By Jack Chavez, Staff Writer
(May 11, 2023) The Berlin Parks Commission is weighing its options on how to address issues and deficiencies at the town’s playgrounds after receiving the annual playground equipment inspection report.
At its May 2 meeting, Public Works Director Jimmy Charles outlined the inspection, which was completed on April 20, and particularly highlighted Dr. William Henry Park, which racked up 32 issues.
“Missing paint, signage area distances between equipment, loose screws, loose bolts underneath roofs, (that sort of thing),” Charles said. “Stuff that over the winter could have worked its way loose and we’re going through now (to address those issues).
Town administrator Mary Bohlen pointed out that changing standards had a significant influence on the report.
“(These issues are) on a piece of the equipment (with standards) that were created by these different groups and they were perfectly fine but now the standards have changed.
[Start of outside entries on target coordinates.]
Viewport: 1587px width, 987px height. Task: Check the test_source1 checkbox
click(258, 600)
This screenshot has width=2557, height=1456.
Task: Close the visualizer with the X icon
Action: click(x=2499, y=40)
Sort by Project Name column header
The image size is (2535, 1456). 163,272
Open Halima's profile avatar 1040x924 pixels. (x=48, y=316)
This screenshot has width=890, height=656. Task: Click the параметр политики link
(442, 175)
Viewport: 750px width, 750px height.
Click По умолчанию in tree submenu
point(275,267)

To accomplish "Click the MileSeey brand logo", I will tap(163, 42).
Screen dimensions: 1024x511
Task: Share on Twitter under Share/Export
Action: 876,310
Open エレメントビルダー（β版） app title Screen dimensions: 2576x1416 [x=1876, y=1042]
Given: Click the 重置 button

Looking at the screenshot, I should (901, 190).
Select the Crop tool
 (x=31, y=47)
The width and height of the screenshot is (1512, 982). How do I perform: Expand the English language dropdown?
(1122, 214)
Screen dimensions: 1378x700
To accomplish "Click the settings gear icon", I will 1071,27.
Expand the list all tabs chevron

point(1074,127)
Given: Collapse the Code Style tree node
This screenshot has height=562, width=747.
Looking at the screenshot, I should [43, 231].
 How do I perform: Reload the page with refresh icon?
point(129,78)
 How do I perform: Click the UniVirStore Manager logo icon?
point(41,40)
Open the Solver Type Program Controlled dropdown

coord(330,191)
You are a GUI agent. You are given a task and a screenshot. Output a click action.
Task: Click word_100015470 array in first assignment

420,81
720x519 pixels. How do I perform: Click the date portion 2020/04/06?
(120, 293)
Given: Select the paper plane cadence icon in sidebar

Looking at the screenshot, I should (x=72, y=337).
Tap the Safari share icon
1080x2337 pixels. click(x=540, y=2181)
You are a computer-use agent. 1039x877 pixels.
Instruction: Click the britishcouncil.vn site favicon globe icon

It is troubling that we have to go back and look at them,” she said.
Charles stressed again that all-weather equipment is going to show signs of wear and tear, especially in the “salt air” that comes with being a coastal community.
“We’re doing a lot of planning around town,” he said. “Once we get there, we’ll get back to addressing a lot of these issues and getting up to date.
Bohlen pointed out that even though the town takes playground safety seriously, it is a painstaking process to rectify issues.
“A lot of times it’s just like the instructions on your shampoo bottle,” she said. “Some person did something silly at one point so companies had to … try to reduce their liability. Some of the issues like chipping paint on the very top of a unit that a child can’t possibly climb to, but some way some child climbed to that height and got injured. So, they have to err on the side of caution, obviously. As do we. Sometimes it seems to defy common sense but you can almost guarantee that somebody somewhere got hurt in a similar manner. It’s an abundance of caution.”
Bohlen added that the commission will need to put together a budget to figure out how to address the report.
Some items, though, have been on the report for years and will likely continue to be, she said.
“For instance, the spacing issue — it’s more of a notion to increase a safety zone from six to eight feet so it’s not something where we can just (add mulch and call it a day). There’s more underneath than just that.”
Commission member said she’s glad that the issues that need fixing are out in the open now.
“So many of these issues are dealing with chipping paint and rust,” she said. “I’m glad that that’s the most of it.”